- **Required tasks**:
A. In the forum thread on voice transcription with phones and local language models, condense the paragraph beginning "I did something a bit different" into a short bulleted list that keeps its main facts.
B. Continue the forum thread on voice transcription with phones and local language models, picking up from the point where it stops.

- **Source passage**:
-- Opening Marker --

Do you keep the original transcript + the model’s parsed JSON side by side for later correction? For this kind of on-phone workflow I feel like the hard problem is less the first answer and more having enough trace to fix bad splits or wrong reminders later.
emiliobay@reddit
XDA Developers just ran the 4B version of Gemma 4 on an Oppo Find N5 and got about 8 tokens per second with native audio transcription. That on-device audio support is a massive shift for offline notes. I noticed the real friction with setups like that is the actual input step, which is why I've been prototyping a physical Bluetooth clicker to trigger the recording instantly.
wbulot@reddit
I did something a bit different. I used Qwen 3.6 27B to code an Android keyboard tailored for me. I integrated NVIDIA’s Parakeet voice model into it, which runs directly on the phone. It then sends the transcription to my local LLM server with a predefined prompt. Everything is accessible through small icons right in the keyboard. It works really well.
The audio transcription is instant with Parakeet and it almost never misses a word. It’s also multilingual, which is a huge advantage since I speak both French and English. The LLM runs on my server instead of on the phone so it stays smart enough.
Running the LLM directly on the phone is an option, but with such a small number of parameters, I feel like it would fail too often. I prefer to keep the LLM on the server and only run the voice model locally.
xeeff@reddit
I keep seeing parakeet as the best option for STT - does it run on ROCm?
Effective-Drawer9152@reddit (OP)

-- Closing Marker --

- **Given records**:
-- Opening Marker --

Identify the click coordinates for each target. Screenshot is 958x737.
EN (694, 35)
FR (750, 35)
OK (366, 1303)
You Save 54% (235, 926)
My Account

-- Closing Marker --

- **Results by task**:
A.
- Used Qwen 3.6 27B to code a custom Android keyboard
- Built in NVIDIA's Parakeet voice model, which runs directly on the phone
- Sends the transcription to a local LLM server with a predefined prompt
- Makes everything reachable through small icons in the keyboard, and it works really well

B.
Cool setup, keyboard + Parakeet + server LLM is a clever route, especially the multilingual angle. The server-LLM choice makes total sense if you're doing freeform reasoning where parameter count matters more. Thanks for sharing this.
starkruzr@reddit
this is making me want to look into one of those mega-RAM Redmagic phones.
Technical-Earth-3254@reddit
If you don't want all the downsides, you can look into Nubia phones.
Comfortable_Ebb7015@reddit
With 24gb RAM you could even run Gemma 4 26b!
Effective-Drawer9152@reddit (OP)
yeah those were beast
starkruzr@reddit
so I'm reading about LiteLT-LM: https://github.com/google-ai-edge/LiteRT-LM what does it actually end up running models on, the CPU, GPU or NPU? I understand that for a lot of devices the available RAM the NPU or GPU can use is limited and it's not as much of a shared memory architecture as something like a Spark or an Apple Silicon Mac.
Effective-Drawer9152@reddit (OP)
I am not aware of such deep etails, I think android have unified memeory architectur and GPU cap is way smaller i think. I am learning as i am building. I am not a android developer to be honest.
Effective-Drawer9152@reddit (OP)
Thank you guys for all comment and discussion if anyone wants to try then
Beta access (2 quick steps):
(Closed testing is required by Google Play for new apps — this 2-step opt-in is unfortunately the lowest-friction path until I unlock public testing in \~2 weeks.)
This is one screenshot of app
good-luck11235@reddit
Please open source so I can try it out amd contribute if I can
Effective-Drawer9152@reddit (OP)
I am not sure about open source right now, if you want to try i can add you in closed testing
good-luck11235@reddit
Awesome. DM when you want to do it
Effective-Drawer9152@reddit (OP)
Thanks dmed you
SOCSChamp@reddit
Not sure why you'd need whisper in this case, the model should be perfectly capable of taking your voice and writing formatted text out of it natively.
Effective-Drawer9152@reddit (OP)
Yeah i totally get it, i did tried but it was not working cleanly, totally try again.
SOCSChamp@reddit
What's your setup look like? I haven't tried building anything in android so I'm not familiar with the toolkits. For standard linux, vLLM works great for me with audio input.
Effective-Drawer9152@reddit (OP)
Standard Android stack — Kotlin + Compose for UI, Gradle build, Koin for DI. The on-device LLM is LiteRT-LM.
I also tried Lamma.cpp it was good but LiteRT-LM was better
mhl47@reddit
Sounds great. Did you try to use the model directly for voice input instead of adding whisper?
Effective-Drawer9152@reddit (OP)
Tried it early on, couldn't get it working cleanly so I went with Whisper. I am goona try again and see how it goes.